MVA is due to defective cell division, leading to aberrant disjunction of chromosomes during mitosis. This results in a high proportion (>10%) of aneuploid cells. Mutations of the BUB1B and CEP57 genes have been identified in individuals with MVA. BUB1B encodes BUBR1, a key protein in the mitotic spindle checkpoint. CEP57 is a centrosomal protein involved in nucleating and stabilizing microtubules. Individuals with BUB1B mutations have a high incidence of cancer (approximately 75%). No individual with a CEP57 mutation has thus far been diagnosed with cancer.
Diagnosis of MVA is based on cytogenetic analysis showing variable aneuploidy.
Aneuploidy can be a feature of chromosomal instability syndromes including Roberts syndrome, ataxia telangiectasia, xeroderma pigmentosum, Bloom syndrome, Werner syndrome and Nijmegen breakage syndrome. Microcephaly with chromosome instability can occur in Fanconi anemia (see these terms).

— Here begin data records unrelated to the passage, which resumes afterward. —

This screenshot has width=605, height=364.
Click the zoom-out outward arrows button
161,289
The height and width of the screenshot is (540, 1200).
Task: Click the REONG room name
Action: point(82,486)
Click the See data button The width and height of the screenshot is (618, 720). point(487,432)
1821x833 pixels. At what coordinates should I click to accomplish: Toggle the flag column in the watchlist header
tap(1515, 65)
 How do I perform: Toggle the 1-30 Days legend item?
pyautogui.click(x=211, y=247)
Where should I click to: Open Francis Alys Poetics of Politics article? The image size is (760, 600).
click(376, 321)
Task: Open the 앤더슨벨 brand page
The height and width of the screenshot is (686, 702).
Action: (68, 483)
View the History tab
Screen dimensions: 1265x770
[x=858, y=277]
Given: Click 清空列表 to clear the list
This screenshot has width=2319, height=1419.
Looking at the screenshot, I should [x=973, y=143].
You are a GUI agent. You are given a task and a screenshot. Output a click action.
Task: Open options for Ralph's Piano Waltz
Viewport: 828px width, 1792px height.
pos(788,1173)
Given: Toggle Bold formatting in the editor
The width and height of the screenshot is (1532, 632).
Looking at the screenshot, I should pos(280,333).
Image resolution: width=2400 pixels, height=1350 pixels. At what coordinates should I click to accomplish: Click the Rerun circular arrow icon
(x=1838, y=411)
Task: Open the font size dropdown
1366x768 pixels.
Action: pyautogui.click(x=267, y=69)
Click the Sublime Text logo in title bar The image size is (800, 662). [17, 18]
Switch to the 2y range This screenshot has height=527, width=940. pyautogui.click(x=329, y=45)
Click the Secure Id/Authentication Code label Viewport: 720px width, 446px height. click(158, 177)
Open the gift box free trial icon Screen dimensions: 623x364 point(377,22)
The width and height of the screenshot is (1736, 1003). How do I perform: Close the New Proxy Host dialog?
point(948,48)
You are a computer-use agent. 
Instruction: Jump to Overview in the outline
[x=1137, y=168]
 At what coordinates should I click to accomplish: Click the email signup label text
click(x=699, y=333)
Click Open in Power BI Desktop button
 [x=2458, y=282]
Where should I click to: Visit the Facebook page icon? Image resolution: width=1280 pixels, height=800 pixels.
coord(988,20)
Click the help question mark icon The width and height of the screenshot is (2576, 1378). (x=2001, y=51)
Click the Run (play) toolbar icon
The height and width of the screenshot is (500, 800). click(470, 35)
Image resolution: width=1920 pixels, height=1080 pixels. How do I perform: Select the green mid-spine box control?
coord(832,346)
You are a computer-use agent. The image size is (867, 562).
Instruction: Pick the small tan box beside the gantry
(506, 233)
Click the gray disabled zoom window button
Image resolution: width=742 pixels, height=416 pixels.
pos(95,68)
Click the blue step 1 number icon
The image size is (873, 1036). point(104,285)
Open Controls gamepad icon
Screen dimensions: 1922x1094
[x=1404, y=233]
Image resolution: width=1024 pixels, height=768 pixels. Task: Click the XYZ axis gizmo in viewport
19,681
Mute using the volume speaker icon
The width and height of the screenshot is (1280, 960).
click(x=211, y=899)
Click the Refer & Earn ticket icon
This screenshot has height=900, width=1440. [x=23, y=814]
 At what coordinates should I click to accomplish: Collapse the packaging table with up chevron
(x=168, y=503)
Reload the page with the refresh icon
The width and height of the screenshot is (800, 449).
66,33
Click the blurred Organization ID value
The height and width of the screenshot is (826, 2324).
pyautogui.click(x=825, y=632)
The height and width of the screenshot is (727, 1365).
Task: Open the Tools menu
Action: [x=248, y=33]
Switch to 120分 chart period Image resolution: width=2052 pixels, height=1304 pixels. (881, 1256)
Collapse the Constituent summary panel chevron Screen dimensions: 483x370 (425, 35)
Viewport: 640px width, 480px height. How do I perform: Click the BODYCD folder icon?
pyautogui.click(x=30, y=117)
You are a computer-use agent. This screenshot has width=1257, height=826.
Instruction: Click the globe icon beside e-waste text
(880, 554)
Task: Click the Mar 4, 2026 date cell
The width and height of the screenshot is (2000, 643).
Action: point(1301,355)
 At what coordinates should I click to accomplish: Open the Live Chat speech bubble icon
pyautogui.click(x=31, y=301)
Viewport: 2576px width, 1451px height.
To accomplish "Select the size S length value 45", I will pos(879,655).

Prenatal karyotype can be undertaken by chorionic villus sampling or amniocentesis. This allows prenatal diagnosis of familial recurrence or investigation of abnormal sonographic findings consistent with MVA.
MVA is inherited in an autosomal recessive manner. The parents of an affected child are obligate carriers. Recurrence risk to siblings is 25%. Carrier testing for at-risk family members of individuals with biallelic BUB1B or CEP57 mutations is possible.
Management and treatment
Clinical management depends on the affected individual's specific needs (e.g.: growth hormone therapy for the treatment of growth failure). Cases with a cytogenetic confirmation of MVA syndrome and/or demonstrated BUB1B mutations should be offered Wilms tumor surveillance with renal ultrasonography every three to four months until five years.
Prognosis is related to the nature of the malformations and the risk of malignancy.